Ronak Chokshi rchokshi at marvell.com
Fri Mar 28 01:49:43 EDT 2008


Inline.

Regards,
Ronak

> -----Original Message-----
> From: testing-bounces at lists.laptop.org [mailto:testing-
> bounces at lists.laptop.org] On Behalf Of Michail Bletsas
> Sent: Thursday, March 27, 2008 10:53 AM
> To: bens at alum.mit.edu
> Cc: bens at alum.mit.edu; Titus Brown; testing at laptop.org; testing-
> bounces at lists.laptop.org
> Subject: [Testing] [sugar] Automated testing, OLPC, code+screencasts.
> 
> "Benjamin M. Schwartz" <bmschwar at fas.harvard.edu> wrote on 03/27/2008
> 01:37:16 AM:
> 
> > -----BEGIN PGP SIGNED MESSAGE-----
> > Hash: SHA1
> >
> > Michail Bletsas wrote:
> > | testing-bounces at lists.laptop.org wrote on 03/26/2008 09:19:19 PM:
> > |
> > |> 2. Many, and perhaps most, of OLPC's remaining difficult bugs are
> > | related
> > |> to the network.  They are most commonly related to the closed
> wireless
> > |> firmware, which is buggy and lacks key features regarding mesh
> routing
> > | and
> > |> multicast.
> > |
> > | Can you qualify your statement?
> > I have seen the wireless hardware silently drop all outgoing packets
but
> > continue to route incoming packets for several minutes, until
forcibly
> > reset by the user (about a month ago).  The firmware is so unstable
that
> > the wireless driver even contains a mechanism to recognize when the
> > firmware has wedged and reset it.  This is what I mean by buggy.
> 
> So according to your thinking everything that has a reset button is
buggy.
> I guess that, technically speaking, you are correct ;-)
> I also tend to believe that a "thick" firmware like the one that we
use on
> the 8388 will always have bugs given that it is several hundred
thousand
> lines of code so I don't feel bad for putting the reset functionality
> there in the first place.
> 
> You are also very quick to point fingers to the firmware for
everything
> that goes wrong with the networking subsystem of the laptop.
> The behavior that you are describing can be explained when the
wireless
> firmware doesn't communicate with the host CPU and is only forwarding
> frames for other mesh nodes.
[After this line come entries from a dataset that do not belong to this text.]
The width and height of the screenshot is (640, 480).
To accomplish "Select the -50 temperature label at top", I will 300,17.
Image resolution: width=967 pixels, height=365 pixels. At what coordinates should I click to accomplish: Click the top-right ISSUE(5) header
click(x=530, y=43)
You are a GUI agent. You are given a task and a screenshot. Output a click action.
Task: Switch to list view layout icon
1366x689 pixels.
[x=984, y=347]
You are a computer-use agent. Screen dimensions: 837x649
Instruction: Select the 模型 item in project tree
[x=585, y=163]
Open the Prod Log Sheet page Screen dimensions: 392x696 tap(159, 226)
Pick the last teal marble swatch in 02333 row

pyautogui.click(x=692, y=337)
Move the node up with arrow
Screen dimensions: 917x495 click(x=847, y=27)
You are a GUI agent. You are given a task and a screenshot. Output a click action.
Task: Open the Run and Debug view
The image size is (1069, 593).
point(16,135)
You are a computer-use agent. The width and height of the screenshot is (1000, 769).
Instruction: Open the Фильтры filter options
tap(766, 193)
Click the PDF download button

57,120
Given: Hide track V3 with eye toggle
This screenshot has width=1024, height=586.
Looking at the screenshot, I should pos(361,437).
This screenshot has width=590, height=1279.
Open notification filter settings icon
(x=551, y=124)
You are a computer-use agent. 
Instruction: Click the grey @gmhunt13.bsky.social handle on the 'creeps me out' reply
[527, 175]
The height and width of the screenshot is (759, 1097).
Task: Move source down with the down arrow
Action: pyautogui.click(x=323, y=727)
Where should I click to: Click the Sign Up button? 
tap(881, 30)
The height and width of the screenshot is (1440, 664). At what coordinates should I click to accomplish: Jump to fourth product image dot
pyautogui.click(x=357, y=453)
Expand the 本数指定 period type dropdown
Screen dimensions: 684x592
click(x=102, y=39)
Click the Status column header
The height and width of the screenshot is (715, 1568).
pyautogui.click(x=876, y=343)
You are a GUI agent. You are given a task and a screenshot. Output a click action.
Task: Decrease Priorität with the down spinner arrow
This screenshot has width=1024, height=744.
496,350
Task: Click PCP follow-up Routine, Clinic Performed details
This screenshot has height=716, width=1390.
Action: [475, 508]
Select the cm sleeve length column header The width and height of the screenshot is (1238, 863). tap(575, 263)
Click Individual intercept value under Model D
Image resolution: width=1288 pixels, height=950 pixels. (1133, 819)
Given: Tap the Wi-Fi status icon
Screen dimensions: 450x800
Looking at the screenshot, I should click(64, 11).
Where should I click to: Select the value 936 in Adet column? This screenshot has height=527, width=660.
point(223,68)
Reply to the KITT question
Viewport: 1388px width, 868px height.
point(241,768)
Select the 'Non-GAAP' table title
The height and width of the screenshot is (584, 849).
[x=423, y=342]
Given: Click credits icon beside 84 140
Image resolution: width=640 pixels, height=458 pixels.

There has also been a major rewrite of
the
> (completely open source) driver in use with the laptop, after which we
> started to see that behavior (which was not observed before the
rewrite).
> It is very easy to point fingers on religious grounds, it is much more
> difficult to fix problems.
> 
> 
> >
> > | What features does it lack when it comes to mesh routing?
> > For me, the #1 missing feature is whitelisted wake-on-multicast.  To
be
> > specific, it should be possible for the firmware to be told which
> > multicast addresses refer to this host.  The firmware would then
wake up
> > the CPU only when a multicast packet arrives with a destination that
is
> on
> > the whitelist.  Without this feature, we are forced to choose
between
> > never waking on multicast, and missing lots of important packets,
and
> > waking up on every single multicast packet, which essentially means
> never
> > sleeping at all.
> 
> First of all, what you are describing is standard WOL behavior (Wakeup
on
> LAN) which was not present in the original spec of the mesh firmware
in
> favor of the more general wakeup on broadcast, mcast or unicast.
Marvell
> is working on adding that in.
> So, no bug here, just oversight on our part which is going to be
remedied.
> 
> 
> Even with that support in place, we will still be "missing lots of
> important packets" unless we decide to wakeup on every multicast
frame. So
> a more specific filter is required because you don't want to wakeup on
> Avahi announcements but you do want to wakeup on traffic from
activities
> that you already participate. You can do that on the application
level, by
> stopping the Avahi listener before you suspend, however that will add
a
> lot of time to suspend and resume.
> 
> 


[Ronak] we are introducing a filtered mechanism in the firmware that
will allow the driver to program a handful of multicast address and
hence will allow the device to wake-up the host on some (and not all) of
the multicast addresses.


> 
> >
> > My #2 missing feature is a control for transmit gain and receive
gain.
> By
> > decreasing gain, the range of each transmission could be reduced,
> turning
> > dense meshes in a single classroom into multihop meshes.  This might
> > compensate somewhat for the firmware's simplistic multicast routing.
> It's
> > not clear that this would work, but at present we cannot even try
it.
> 
> Why would you ever want to turn a classroom into a multihop mesh?
> Just because you have a hammer, doesn't turn everything into a nail.
> That is exactly the approach that has created all the unrealistic
> expectations about what the mesh can and cannot do.
> If you are in a classroom, an AP will always be a lot more efficient
since
> it doesn't have to do with the mesh control plane traffic.
> 
> As far as the support for transmit gain and receive gain is concerned,
> transmit power control is definitely supported and the firmware even
> supports per frame tx power setting. The D/A on the power amplifier
used
> on the XO's module is not fast enough for that to work, so one has to
> settle for coarser grain control. The bottom line is that this is a
> hardware limitation, not software.
> 
> I don't really understand what receive gain adjustment will buy you in
a
> dense scenario. One of the fundamental issues with WiFi radios in
general,
> is that interference range is much larger than decode range. What you
can
> play with is the clear channel assessment threshold, however that is
> different from receiver gain (usually done via an AGC in the analog
> domain).
> 
> 
> >
> > Smart multicast routing is the other obvious missing feature; I
> appreciate
> > that this is still considered an academic research problem.
> It is and the 802.11s standards committee is also struggling with it.
> 
> >
> > | Can you point me to a better working implementation out there when
it
> > | comes to multicast routing?
> > No, I cannot.
> >
> > This wireless firmware may be the best mesh implementation in all of
> > history, in the whole world.  It's still disgustingly buggy, and has
> > already set the project back months.  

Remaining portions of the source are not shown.